In a simple historical test of the technique, Kleinberg analysed all the
annual State of the Union addresses given by US Presidents since 1790. He
found that particular word "bursts" could indeed be linked to important
events at the time the speeches were delivered.
In the years that immediately followed the American Revolution, for example,
sudden bursts in the use of words such as "militia", "British" and "savages"
are found.
From 1930 to 1937 a spike in the use of the word "depression" is seen.

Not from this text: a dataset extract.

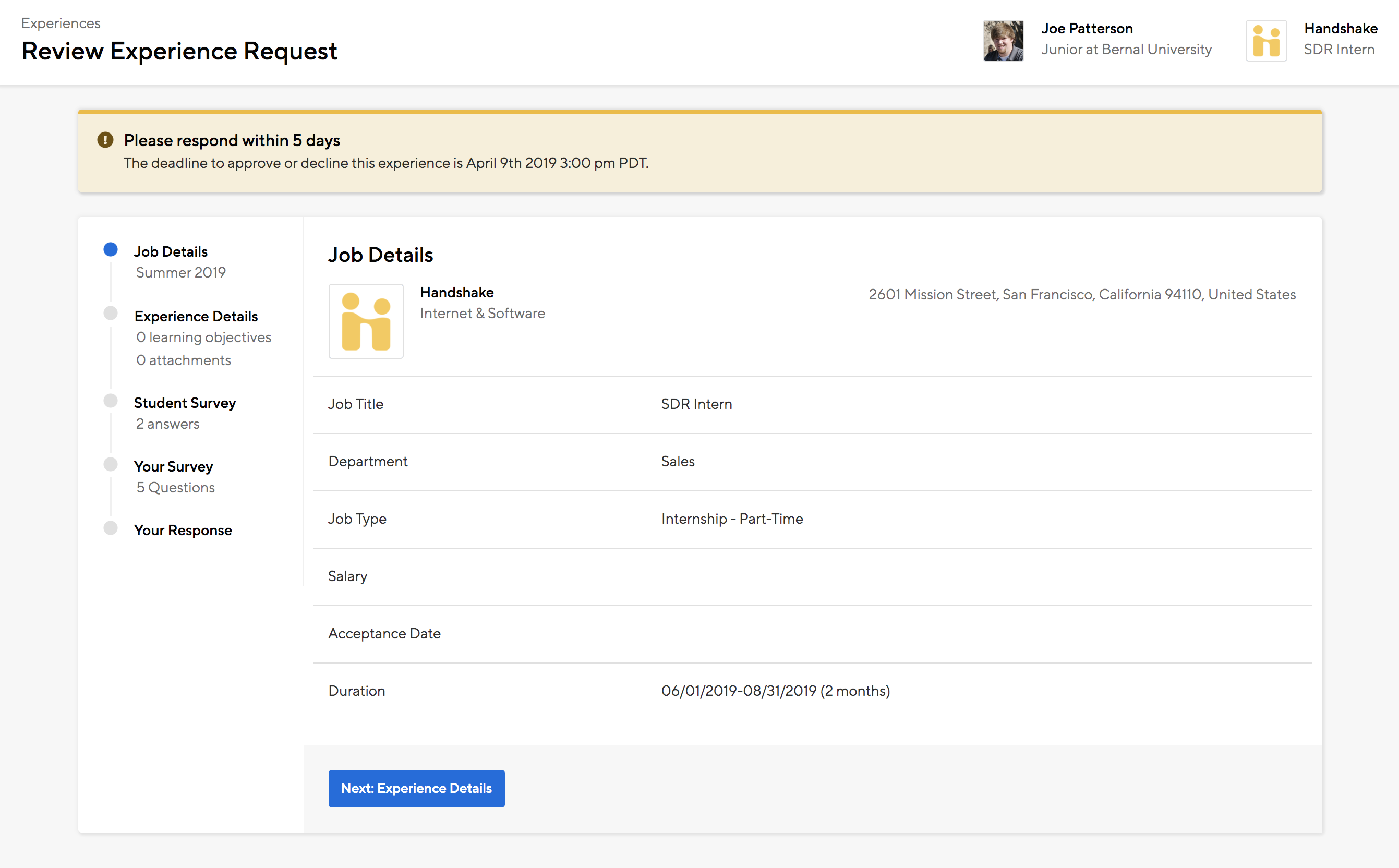1399x868 pixels.
Task: Click the Your Survey step circle
Action: (110, 464)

And
from 1949 to 1959 "atomic" is the word with the greatest "burstiness". Later
in the 20th century, words such as "Vietnam", "Soviet", "communist" and
"Afghanistan" increase sharply in usage.
Kleinberg presents his findings on Tuesday at the American Association for
the Advancement of Science's annual meeting in Denver, Colorado.
===============================================================
This was distributed via the memetics list associated with the
Journal of Memetics - Evolutionary Models of Information Transmission
For information about the journal and the list (e.g. unsubscribing)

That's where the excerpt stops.